Six years ago today I lost my “technical” virginity. I say technical because i had done pretty much everything except have a penis inside my vagina. Before it happened, I wanted it to be with someone special, especially if it could be on my wedding night.
During the 30 seconds of humiliation, I was confused, angry, and curious. I was confused because I wasn’t expecting it. I had told him PIV was against my rules for us playing together. I was angry because all he said was “My bad,” and kept going. I was curious because I had always wondered what it would be like.
Looking back on that day, I have changed a lot. I am a lot more carefree about sex. As much as I hate how he did that against my wishes, I don’t regret it. It opened so many doors and experiences that I would have no clue about if I had stayed a virgin. As much as I hate that it was him, I am also kind of glad it wasn’t someone special. If it was someone special, there would have been attachment.

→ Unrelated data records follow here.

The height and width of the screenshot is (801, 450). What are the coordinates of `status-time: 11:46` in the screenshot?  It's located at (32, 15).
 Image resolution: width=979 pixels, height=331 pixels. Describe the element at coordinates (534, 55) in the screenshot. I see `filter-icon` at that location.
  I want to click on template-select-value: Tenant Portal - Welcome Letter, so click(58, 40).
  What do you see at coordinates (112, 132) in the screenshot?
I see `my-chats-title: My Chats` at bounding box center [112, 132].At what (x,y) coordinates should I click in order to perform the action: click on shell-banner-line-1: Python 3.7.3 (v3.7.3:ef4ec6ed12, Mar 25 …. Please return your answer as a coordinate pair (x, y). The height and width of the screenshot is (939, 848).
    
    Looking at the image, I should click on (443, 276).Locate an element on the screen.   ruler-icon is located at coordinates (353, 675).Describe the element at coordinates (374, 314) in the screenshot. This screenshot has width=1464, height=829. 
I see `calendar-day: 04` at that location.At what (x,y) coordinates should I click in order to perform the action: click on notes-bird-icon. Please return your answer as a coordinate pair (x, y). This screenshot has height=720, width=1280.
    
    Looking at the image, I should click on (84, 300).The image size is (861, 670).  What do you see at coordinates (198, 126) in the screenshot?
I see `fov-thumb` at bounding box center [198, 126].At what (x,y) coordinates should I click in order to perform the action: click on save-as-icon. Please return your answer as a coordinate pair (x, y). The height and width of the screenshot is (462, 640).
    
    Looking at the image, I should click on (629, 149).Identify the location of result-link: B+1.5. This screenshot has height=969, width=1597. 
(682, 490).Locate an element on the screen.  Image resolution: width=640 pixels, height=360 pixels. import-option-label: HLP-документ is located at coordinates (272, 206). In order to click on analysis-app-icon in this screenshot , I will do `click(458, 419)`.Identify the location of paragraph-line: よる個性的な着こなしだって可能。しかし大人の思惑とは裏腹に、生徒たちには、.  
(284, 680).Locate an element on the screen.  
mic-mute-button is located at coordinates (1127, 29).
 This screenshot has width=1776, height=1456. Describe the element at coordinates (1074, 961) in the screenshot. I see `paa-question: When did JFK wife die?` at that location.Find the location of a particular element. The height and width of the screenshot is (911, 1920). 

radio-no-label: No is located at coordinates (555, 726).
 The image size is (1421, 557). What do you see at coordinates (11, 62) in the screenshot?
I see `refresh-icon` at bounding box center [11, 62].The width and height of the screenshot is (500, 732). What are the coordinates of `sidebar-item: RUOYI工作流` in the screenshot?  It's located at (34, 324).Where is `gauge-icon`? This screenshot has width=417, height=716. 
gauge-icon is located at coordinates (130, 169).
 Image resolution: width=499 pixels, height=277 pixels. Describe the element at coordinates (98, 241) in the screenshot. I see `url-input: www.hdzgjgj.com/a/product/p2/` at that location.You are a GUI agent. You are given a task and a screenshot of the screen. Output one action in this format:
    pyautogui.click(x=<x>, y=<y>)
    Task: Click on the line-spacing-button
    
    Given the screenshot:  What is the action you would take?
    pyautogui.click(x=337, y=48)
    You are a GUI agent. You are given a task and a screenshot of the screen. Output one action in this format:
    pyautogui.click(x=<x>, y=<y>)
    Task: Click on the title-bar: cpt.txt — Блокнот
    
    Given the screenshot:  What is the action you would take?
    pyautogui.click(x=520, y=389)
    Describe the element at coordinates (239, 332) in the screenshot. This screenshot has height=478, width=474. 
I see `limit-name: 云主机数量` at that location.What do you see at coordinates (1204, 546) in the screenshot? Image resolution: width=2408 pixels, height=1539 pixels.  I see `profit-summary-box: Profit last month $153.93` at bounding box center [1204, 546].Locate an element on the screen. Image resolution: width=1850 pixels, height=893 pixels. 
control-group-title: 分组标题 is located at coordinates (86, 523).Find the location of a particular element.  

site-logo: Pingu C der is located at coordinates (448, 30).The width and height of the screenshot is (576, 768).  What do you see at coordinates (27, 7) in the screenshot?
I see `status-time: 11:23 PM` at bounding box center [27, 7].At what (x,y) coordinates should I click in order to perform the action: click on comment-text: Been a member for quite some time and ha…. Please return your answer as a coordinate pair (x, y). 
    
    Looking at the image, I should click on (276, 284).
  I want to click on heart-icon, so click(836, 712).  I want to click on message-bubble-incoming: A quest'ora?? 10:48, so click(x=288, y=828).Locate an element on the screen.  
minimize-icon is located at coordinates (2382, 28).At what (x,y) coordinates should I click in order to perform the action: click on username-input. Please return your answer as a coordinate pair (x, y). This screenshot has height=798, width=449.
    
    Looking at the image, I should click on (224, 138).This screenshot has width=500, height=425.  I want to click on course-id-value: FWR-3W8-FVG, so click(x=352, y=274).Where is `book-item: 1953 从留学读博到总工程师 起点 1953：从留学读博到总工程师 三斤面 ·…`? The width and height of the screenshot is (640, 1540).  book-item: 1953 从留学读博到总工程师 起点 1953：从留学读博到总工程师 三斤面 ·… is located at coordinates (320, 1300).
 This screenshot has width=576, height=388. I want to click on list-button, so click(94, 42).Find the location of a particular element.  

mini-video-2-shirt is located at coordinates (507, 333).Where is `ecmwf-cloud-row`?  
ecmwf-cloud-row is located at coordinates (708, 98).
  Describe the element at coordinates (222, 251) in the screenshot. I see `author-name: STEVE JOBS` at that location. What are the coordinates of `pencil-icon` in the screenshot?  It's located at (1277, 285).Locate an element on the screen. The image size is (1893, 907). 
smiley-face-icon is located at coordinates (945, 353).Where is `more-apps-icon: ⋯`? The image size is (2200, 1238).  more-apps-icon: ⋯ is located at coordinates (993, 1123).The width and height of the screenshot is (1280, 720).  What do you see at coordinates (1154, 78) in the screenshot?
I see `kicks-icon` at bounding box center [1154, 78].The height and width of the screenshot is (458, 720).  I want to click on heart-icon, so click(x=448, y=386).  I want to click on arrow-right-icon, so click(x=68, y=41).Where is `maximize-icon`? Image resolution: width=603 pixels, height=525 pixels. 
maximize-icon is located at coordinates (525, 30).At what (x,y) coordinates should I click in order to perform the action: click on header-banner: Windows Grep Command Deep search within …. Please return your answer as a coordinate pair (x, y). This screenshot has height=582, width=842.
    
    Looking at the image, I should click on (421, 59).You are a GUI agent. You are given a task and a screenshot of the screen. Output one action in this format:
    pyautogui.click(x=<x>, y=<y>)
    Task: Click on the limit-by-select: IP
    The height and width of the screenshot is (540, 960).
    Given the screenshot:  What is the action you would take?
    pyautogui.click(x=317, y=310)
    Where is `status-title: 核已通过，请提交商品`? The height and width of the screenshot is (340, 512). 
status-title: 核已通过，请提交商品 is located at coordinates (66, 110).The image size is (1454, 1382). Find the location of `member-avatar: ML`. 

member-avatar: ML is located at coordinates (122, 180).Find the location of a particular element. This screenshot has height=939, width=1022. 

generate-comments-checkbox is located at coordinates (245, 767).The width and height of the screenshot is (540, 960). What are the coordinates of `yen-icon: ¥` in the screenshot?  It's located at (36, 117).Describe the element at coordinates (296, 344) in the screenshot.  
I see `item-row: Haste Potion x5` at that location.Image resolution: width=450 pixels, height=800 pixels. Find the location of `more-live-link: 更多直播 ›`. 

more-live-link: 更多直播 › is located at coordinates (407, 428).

I did the rape debate. Some days I felt like it was rape, because he knew that wasn’t what I wanted, and even though I didn’t tell him to stop, the meaning was there when I told him “wrong hole.” Other days, I didn’t feel like it could be rape. I didn’t say no. I didn’t try and stop him. I let him do his thing because I was curious.
When it all comes down to it, I am glad it happened. I wasn’t glad at the time, but I try and not live in regrets. It opened my eyes. Nothing bad happened from having sex. It opened so many fun opportunities and fun experiences.
I have changed a lot in six years. I grew, and learned some very important lessons. It also feels like it has been more than six years since my life changed forever.